Words paint the picture, but the meaning of the picture is what matters.
It really feels so wrong to spare nobody, not even dead writer/people.
All it's gonna do is something similar to em-dashes where people who use it are now getting called LLM when it was their writing which would've trained LLM (the irony)
If this takes off, hypothetically, we will associate slop with the writing qualities similar to how Ghibli art is so good but it felt so sloppy afterwards and made us less appreciate the Ghibli artstyle seeing just about anyone make it.
The sad part is that most/some of these dead writers/artists were never appreciated by the people of their time and they struggled with so many feelings and writing/art was their way of expressing that. Van Gogh is an example which comes to my mind.[0] Many struggled from depression and other feelings too. To take that and expression of it and turn it into yet another product feels quite depressing for a company to do
[0]: https://en.wikipedia.org/wiki/Health_of_Vincent_van_Gogh
That train left at full steam when companies scraped the whole internet and claimed it was fair use. Now it's a slippery slope covered with slime.
I believe there'll be no slowing down from now on.
They are doing something amazing, will they ask for permission? /s.
"The work is public, hence the name. It's well known, it's in the data. Who cares".
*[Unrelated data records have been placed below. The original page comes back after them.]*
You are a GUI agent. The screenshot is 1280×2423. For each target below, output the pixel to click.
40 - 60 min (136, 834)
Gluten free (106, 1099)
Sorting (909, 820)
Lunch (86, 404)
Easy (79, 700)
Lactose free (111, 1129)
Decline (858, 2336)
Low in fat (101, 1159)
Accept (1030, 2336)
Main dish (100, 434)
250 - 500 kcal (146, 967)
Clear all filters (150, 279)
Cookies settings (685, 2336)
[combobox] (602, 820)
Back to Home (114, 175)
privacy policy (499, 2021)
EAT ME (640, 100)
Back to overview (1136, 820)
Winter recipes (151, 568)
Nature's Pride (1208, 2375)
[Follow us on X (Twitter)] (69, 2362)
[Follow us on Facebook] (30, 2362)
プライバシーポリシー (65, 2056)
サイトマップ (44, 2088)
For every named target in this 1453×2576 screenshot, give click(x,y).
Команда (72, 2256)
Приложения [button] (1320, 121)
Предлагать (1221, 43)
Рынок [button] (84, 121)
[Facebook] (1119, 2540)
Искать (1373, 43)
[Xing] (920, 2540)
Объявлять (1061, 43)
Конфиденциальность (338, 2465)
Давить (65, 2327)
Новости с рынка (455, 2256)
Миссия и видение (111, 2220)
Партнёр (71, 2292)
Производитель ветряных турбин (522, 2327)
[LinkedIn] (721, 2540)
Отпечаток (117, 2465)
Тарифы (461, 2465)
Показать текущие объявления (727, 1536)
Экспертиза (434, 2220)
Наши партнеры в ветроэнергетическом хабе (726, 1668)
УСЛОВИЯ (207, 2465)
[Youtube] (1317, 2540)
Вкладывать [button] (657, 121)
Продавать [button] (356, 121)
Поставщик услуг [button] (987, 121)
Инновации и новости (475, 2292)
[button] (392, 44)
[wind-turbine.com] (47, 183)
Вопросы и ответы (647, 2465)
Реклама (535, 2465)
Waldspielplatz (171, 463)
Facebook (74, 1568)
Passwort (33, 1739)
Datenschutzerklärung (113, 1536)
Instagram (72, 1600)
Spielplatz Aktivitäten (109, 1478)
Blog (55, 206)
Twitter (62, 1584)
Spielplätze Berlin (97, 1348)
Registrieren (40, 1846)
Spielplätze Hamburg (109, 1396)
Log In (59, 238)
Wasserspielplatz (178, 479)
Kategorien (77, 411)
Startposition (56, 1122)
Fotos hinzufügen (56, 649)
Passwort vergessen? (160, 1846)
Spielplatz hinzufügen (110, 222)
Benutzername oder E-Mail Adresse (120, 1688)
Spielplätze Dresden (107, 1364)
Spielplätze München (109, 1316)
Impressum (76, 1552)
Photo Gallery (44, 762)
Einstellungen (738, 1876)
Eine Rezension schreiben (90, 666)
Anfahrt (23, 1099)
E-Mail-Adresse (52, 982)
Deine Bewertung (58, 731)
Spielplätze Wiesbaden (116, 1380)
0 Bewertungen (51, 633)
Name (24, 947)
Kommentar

What will they do next? Create similar publications with domainsquatting and write all-AI articles with the "public" names?
Is it still fair use, then?
Big difference between "AI, rewrite this passage to sound more like Hunter S Thompson" and "Grammarly-brand unauthorized digital agent Hunter S Thompson, provide a critique of my writing"
Let's see what company values informed this decision [0].
> At Grammarly, it all starts with our EAGER values: Ethical, Adaptable, Gritty, Empathetic, and Remarkable. These values are guiding lights that keep the Grammarly experience compassionate and our business competitive.
[0]: https://www.grammarly.com/about
Sounds like something I'd expect to see on a banner in an elementary school classroom.